For companies trying to develop a thriving business in an industry where legal regulation is in flux — such as the digital currency known as bitcoin — navigating federal and state requirements can be daunting.
“The technology is ahead of the law,” said Jeremy Garner, a corporate and tax attorney with Bowie & Jensen LLC in Towson. “Lawmakers are trying to determine, do our existing laws apply, how does this fit within our existing laws, and do existing laws adequately cover it?”
Bitcoin, a “cryptocurrency,” was introduced six years ago, and Garner said he’s been working with clients on bitcoin-related matters fairly regularly for about the last year and a half.
“It’s not to the point where it’s a day-to-day thing, but there have been a handful of folks every couple of months,” he said.
His typical clients are not businesses interested in accepting virtual currencies as payment, he said. Instead, they’re companies that work behind the scenes to assist other businesses in developing their ability to accept bitcoins.
“These are people that have seen opportunities and had ideas, whether it’s creating software or providing services to deal with the administration of how businesses accept bitcoins and convert those into currencies — the technology and the financial industries aspect,” he said.
Bank Secrecy Act
The primary federal regulation these enterprises have to contend with is the Bank Secrecy Act, a federal law aimed at detecting and preventing money laundering, Garner said.
The law requires “money transmitters,” which now include businesses that help individuals exchange dollars or other currency for bitcoins, to register for a license and comply with certain record keeping and reporting requirements, he said.
Because those regulations were developed before the advent of bitcoin, the main issue for the government has been adapting them to address digital currencies, Garner said.
“What I’ve seen in my practice is questions about what kind of regulation there is over the virtual currency industry, from businesses that have developed software that deals with acceptance and transfer of bitcoin as part of their business model, or those that are just trying to get a lay of the land of what the legal landscape is, so that they don’t run afoul of any issues,” he said.
Then there are the state requirements, Garner said. Unlike some states, Maryland hasn’t enacted any regulations specifically aimed at bitcoin and virtual currencies. However, the Department of Labor, Licensing and Regulation issued an advisory message last year warning consumers about the virtual currency’s volatile nature.
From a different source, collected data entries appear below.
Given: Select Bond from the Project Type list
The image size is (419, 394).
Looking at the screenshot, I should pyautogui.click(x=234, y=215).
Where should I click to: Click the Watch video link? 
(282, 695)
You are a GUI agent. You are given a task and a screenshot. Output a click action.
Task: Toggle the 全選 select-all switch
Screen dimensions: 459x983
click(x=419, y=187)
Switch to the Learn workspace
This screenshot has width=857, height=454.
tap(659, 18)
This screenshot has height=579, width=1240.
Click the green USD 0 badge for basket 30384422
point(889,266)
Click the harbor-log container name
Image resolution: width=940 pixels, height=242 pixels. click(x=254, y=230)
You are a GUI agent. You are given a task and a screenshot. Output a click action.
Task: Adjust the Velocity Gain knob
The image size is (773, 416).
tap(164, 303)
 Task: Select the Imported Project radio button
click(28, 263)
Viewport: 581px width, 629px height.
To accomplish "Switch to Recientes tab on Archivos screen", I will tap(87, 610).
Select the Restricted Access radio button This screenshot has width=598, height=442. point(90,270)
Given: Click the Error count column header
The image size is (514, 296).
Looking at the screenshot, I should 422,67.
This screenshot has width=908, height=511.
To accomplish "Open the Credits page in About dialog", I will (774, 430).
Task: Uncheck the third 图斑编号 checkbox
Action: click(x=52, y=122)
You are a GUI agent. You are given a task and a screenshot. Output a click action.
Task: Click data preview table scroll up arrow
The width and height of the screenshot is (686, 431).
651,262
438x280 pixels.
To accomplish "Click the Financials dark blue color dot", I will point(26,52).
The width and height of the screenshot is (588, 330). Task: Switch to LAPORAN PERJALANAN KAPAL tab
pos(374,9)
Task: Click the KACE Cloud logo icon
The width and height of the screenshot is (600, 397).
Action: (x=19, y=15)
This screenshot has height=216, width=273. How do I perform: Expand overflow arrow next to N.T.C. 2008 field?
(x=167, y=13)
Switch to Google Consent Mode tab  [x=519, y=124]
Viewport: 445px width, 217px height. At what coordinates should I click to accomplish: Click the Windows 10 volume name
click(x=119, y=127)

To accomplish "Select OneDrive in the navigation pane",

“It’s basically a caveat emptor, buyer beware type of message where they’re saying, ‘Hey, this is a new thing that a lot of people aren’t necessarily familiar with; it can be volatile in terms of change in value,’ and just basically saying there are some issues you need to be aware of and that businesses that are involved in this may or may not be subject to regulation,” he said.
Garner said he handles the majority of the bitcoin-related inquiries that reach the firm, although understanding the legal pitfalls for businesses that deal with the bitcoin industry could become more commonplace among attorneys in the future.
Sen. Rand Paul’s recent announcement that he would accept bitcoin for campaign contributions to his 2016 presidential run, for example, indicates the digital currency is quickly becoming mainstream, Garner said.
“Assuming that the use of virtual currencies continues to increase and you see greater acceptance of them, I think people are going to have to have a growing awareness of how they work and just sort of the lay of the land,” Garner said. “Legally, even if they don’t have that as a primary focus, they’ll at least be able to sort of issue-spot.”